▸ **Work request**
Copy exactly, and copy only, the lines from the one bearing "How do I perform: Click the Table" through the final line of the records.

▸ **Stored records**

——

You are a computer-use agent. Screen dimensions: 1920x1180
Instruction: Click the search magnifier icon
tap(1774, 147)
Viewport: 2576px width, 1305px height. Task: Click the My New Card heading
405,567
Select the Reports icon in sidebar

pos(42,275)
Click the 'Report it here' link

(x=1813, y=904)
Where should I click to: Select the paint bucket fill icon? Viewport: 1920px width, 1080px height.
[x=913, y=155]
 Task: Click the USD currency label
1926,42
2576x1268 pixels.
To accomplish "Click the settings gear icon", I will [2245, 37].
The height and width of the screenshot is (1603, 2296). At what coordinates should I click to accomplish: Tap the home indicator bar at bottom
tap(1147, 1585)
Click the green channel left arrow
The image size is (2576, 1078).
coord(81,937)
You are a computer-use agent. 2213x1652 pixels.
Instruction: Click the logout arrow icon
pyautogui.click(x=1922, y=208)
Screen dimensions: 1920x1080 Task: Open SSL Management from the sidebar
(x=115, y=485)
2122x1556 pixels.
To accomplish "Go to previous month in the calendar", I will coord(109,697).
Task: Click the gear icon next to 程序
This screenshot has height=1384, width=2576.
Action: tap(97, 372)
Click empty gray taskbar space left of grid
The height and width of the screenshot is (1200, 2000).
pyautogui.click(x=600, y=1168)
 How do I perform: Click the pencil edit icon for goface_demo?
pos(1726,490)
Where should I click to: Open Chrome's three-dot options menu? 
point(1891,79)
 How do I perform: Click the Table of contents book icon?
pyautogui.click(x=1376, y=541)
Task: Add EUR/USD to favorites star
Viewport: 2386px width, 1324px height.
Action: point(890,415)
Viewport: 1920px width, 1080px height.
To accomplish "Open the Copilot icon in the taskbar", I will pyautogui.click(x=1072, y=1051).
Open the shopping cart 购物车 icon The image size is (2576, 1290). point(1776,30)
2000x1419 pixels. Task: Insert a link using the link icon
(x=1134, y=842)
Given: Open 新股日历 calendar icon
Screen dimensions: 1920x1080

——

▸ **Reply to the task**
 How do I perform: Click the Table of contents book icon?
pyautogui.click(x=1376, y=541)
Task: Add EUR/USD to favorites star
Viewport: 2386px width, 1324px height.
Action: point(890,415)
Viewport: 1920px width, 1080px height.
To accomplish "Open the Copilot icon in the taskbar", I will pyautogui.click(x=1072, y=1051).
Open the shopping cart 购物车 icon The image size is (2576, 1290). point(1776,30)
2000x1419 pixels. Task: Insert a link using the link icon
(x=1134, y=842)
Given: Open 新股日历 calendar icon
Screen dimensions: 1920x1080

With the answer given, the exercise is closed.